* What to work on *
Among the records below, find the line that has "Şehinşah | Cheval"; from there, give the lines again exactly, and stop after the line that has "[Şehinşah | Sayın".

* Information shown *
- - -
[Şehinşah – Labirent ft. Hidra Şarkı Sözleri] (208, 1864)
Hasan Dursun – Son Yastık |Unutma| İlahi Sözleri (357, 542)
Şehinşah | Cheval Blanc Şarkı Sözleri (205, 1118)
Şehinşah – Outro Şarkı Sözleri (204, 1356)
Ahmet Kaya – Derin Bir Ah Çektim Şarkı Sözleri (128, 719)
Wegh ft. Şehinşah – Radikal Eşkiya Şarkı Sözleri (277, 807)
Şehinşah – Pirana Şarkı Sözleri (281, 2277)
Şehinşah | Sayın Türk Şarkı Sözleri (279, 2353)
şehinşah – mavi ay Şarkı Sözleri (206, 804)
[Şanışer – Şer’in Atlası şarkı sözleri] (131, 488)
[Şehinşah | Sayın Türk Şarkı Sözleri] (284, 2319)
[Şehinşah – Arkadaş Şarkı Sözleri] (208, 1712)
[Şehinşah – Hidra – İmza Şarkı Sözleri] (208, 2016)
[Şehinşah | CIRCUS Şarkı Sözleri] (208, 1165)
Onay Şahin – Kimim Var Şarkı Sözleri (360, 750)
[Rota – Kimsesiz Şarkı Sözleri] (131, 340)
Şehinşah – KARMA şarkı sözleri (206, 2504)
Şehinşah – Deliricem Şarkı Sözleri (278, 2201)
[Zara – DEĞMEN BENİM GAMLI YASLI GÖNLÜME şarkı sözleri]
- - -
* Task answer *
Şehinşah | Cheval Blanc Şarkı Sözleri (205, 1118)
Şehinşah – Outro Şarkı Sözleri (204, 1356)
Ahmet Kaya – Derin Bir Ah Çektim Şarkı Sözleri (128, 719)
Wegh ft. Şehinşah – Radikal Eşkiya Şarkı Sözleri (277, 807)
Şehinşah – Pirana Şarkı Sözleri (281, 2277)
Şehinşah | Sayın Türk Şarkı Sözleri (279, 2353)
şehinşah – mavi ay Şarkı Sözleri (206, 804)
[Şanışer – Şer’in Atlası şarkı sözleri] (131, 488)
[Şehinşah | Sayın Türk Şarkı Sözleri] (284, 2319)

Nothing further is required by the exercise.